The purpose of this study was to understand how extended exposure to high lipid levels altered the function of late‐gestation fetal cardiomyocytes. As we hypothesized, Intralipid exposure increased the capacity of fetal cardiomyocytes to take up fatty acids. Lipid exposure also changed cardiomyocyte substrate oxidation, although the pattern of regulation was complex. Myocardial gene expression following in vivo Intralipid treatment reflected these changes in lipid handling. Contrary to our hypothesis, ER stress, apoptosis, and autophagy pathways were not activated.

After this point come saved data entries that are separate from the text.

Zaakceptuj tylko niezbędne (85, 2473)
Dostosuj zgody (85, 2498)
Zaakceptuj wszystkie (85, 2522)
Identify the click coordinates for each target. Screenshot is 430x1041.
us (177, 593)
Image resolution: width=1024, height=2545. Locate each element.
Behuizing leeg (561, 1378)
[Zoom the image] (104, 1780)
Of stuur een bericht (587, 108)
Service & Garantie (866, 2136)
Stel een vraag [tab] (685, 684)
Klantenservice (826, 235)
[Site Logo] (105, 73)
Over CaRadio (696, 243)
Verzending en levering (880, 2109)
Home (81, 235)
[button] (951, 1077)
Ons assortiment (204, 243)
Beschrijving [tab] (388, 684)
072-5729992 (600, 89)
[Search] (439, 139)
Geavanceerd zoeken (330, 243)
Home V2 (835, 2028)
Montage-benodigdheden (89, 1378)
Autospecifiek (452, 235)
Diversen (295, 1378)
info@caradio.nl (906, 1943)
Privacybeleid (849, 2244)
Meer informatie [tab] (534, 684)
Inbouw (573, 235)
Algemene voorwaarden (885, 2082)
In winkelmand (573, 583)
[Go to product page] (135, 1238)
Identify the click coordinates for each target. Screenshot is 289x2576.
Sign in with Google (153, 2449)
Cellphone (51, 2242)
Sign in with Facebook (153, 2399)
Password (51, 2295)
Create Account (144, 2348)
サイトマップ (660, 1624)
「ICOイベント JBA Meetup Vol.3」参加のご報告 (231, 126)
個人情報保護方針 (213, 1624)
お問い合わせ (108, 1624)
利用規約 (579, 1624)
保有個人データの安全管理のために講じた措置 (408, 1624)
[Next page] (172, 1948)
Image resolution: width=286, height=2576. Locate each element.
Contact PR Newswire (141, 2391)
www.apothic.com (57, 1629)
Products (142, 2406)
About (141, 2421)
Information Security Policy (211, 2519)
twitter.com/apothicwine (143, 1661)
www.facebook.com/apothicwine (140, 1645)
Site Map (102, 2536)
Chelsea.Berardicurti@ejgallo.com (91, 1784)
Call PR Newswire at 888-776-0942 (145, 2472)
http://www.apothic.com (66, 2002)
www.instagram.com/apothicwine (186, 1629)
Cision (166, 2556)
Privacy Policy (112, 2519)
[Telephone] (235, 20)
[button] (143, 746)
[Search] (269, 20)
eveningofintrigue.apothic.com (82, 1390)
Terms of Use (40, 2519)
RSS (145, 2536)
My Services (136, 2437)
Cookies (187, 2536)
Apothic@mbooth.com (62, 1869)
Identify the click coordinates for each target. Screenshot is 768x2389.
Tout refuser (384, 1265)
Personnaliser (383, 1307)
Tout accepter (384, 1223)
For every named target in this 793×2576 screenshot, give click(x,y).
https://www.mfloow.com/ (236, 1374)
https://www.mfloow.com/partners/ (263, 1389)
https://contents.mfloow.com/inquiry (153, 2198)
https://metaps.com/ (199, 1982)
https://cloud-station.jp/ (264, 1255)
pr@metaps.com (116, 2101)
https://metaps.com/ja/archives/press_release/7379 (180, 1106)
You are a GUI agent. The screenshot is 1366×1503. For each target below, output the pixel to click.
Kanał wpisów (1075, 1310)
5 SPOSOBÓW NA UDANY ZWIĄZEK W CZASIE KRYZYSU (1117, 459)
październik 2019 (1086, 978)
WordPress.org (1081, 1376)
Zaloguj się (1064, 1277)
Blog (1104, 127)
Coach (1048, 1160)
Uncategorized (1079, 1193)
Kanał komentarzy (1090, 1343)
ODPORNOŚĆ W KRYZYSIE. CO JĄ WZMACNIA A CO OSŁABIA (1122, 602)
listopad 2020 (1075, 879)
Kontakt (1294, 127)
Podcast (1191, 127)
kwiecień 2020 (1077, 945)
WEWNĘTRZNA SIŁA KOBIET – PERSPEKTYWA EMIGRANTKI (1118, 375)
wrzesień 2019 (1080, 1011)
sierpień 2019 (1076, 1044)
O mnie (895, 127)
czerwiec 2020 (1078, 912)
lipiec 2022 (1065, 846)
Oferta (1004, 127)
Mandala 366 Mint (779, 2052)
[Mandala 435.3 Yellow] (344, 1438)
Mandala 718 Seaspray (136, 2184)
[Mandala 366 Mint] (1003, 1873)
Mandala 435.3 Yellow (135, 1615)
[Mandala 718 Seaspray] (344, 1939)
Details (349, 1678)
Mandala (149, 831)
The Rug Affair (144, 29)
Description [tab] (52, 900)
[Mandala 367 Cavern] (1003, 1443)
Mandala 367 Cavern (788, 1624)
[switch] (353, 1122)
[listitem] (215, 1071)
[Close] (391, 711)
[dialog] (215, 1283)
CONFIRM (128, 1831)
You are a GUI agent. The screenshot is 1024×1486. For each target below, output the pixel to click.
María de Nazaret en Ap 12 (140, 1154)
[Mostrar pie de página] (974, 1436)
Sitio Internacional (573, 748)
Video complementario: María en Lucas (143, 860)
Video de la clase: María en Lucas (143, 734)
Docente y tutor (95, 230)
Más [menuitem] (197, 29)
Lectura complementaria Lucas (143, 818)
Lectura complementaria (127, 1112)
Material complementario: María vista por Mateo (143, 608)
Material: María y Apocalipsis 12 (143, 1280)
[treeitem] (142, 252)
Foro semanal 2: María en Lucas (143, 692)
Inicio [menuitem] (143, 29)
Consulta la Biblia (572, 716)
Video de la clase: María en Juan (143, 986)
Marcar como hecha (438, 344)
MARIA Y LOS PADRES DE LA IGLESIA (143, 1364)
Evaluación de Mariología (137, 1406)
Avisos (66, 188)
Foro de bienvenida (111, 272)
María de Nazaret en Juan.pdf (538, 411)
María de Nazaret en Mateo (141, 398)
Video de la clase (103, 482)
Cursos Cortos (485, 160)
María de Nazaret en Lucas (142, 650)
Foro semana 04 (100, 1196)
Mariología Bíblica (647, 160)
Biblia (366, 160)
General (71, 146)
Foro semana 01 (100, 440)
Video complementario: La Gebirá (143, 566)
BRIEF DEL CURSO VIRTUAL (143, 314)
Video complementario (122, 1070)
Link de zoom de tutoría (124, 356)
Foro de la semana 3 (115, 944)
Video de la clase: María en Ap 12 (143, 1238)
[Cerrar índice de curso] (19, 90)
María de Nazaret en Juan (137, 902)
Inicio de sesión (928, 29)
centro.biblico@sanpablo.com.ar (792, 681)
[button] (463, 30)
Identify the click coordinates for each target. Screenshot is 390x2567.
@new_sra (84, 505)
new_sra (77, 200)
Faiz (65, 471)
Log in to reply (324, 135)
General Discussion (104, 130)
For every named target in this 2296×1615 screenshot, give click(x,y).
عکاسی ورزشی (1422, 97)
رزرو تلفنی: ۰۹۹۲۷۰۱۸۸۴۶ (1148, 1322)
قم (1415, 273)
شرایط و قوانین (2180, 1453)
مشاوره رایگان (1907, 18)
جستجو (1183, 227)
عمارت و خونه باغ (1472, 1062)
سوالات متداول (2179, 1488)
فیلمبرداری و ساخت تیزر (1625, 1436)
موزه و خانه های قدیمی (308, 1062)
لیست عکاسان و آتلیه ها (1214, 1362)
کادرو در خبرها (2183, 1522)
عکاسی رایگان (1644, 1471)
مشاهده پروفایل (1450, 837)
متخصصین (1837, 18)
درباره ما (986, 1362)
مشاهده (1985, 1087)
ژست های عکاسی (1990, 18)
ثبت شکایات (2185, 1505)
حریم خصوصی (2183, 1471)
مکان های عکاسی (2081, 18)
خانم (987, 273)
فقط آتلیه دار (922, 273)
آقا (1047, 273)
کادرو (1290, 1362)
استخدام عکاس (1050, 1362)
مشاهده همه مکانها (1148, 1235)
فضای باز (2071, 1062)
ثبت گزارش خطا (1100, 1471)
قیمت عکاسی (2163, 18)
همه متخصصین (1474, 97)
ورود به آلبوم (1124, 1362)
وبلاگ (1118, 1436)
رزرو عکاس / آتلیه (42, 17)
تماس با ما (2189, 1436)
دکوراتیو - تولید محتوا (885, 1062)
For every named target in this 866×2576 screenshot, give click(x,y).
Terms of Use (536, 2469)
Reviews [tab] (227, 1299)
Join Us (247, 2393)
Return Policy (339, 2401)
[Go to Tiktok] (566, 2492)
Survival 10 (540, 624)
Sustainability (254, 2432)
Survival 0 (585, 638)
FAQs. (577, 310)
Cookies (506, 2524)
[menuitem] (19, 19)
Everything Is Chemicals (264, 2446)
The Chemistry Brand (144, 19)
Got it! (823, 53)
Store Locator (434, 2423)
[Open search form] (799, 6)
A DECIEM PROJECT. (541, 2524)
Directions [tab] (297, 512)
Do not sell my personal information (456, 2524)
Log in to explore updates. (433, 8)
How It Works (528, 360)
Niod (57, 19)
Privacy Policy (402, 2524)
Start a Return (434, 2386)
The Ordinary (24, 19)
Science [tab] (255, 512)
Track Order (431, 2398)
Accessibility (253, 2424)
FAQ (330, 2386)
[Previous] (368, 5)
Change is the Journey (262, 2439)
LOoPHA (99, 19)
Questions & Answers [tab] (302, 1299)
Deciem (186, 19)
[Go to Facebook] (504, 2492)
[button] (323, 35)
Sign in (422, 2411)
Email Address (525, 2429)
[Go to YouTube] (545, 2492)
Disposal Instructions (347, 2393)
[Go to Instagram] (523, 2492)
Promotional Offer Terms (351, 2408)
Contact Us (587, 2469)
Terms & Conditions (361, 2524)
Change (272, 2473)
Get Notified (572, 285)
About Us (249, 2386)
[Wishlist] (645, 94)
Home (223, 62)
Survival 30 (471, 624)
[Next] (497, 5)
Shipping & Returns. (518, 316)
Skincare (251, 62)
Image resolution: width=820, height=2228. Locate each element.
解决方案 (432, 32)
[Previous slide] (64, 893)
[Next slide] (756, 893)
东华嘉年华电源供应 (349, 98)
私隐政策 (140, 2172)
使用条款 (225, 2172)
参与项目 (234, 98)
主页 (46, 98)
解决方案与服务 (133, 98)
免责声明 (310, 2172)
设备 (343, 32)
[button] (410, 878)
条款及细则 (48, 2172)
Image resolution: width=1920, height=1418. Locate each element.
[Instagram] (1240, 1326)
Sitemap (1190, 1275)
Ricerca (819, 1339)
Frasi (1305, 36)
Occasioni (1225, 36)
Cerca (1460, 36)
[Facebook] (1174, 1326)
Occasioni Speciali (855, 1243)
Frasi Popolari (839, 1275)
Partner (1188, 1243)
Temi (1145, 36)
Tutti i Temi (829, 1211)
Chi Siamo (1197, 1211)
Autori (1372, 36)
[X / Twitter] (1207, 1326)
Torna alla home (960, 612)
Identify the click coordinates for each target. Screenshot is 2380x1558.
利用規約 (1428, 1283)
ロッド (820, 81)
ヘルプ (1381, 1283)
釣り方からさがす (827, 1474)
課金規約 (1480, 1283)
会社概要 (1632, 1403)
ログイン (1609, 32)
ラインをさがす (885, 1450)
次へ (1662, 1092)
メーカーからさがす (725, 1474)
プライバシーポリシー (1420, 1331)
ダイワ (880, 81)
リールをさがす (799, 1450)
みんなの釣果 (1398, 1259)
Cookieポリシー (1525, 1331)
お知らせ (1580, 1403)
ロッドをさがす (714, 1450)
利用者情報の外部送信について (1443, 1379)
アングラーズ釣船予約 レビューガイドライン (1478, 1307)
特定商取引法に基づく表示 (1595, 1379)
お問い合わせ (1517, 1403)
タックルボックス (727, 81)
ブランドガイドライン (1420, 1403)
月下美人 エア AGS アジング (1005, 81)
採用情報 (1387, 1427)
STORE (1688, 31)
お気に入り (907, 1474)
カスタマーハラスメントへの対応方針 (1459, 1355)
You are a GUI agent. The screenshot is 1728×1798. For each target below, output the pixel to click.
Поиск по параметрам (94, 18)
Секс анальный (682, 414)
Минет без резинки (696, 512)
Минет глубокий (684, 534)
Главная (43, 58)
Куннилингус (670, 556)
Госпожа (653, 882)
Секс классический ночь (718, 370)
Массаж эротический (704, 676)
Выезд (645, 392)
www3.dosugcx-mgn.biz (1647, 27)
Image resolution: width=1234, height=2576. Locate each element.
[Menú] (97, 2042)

Myocardial mRNA levels of several proteins involved in lipid metabolism appear to be developmentally regulated, including CD36, GPAT, and IDH (Drake et al., 2023). In contrast, mRNA expression of others (for example DGAT, PLPP1, and PDK4) was low during gestation and significantly increased after birth, raising the question of whether this increase was in response to increased circulating lipids due to suckling. In the present study, Intralipid exposure upregulated mRNA levels of CD36, CPT1A and CPT1B, VLCAD, and PDK4, suggesting expression of these genes may be tied to lipid exposure. However, DGAP, PLPP1, and LCAD mRNA levels were not changed by Intralipid exposure, suggesting that their higher expression in newborn lamb hearts is not directly linked to lipid exposure (Drake et al., 2023). Interestingly, in the present study, exposure to Intralipid upregulated fatty acid transporter (CD36 and CPT1) mRNA without changes to protein levels; this mismatch in mRNA and protein expression is also seen in placental insufficiency (Drake et al., 2022).

4.1. Cellular respiration

Maximum oxidation of carbohydrates was depressed in cardiomyocytes from Intralipid‐treated compared to vehicle‐treated fetuses, potentially reflecting acceleration towards a mature metabolic phenotype (Lopaschuk & Jaswal, 2010; Razeghi et al., 2001). When cells from these same fetuses were given palmitic acid to oxidize, the difference between the in vivo treatment groups was eliminated, strengthening the interpretation that there was a shift in metabolic substrate preference towards lipids following extended in vivo lipid exposure.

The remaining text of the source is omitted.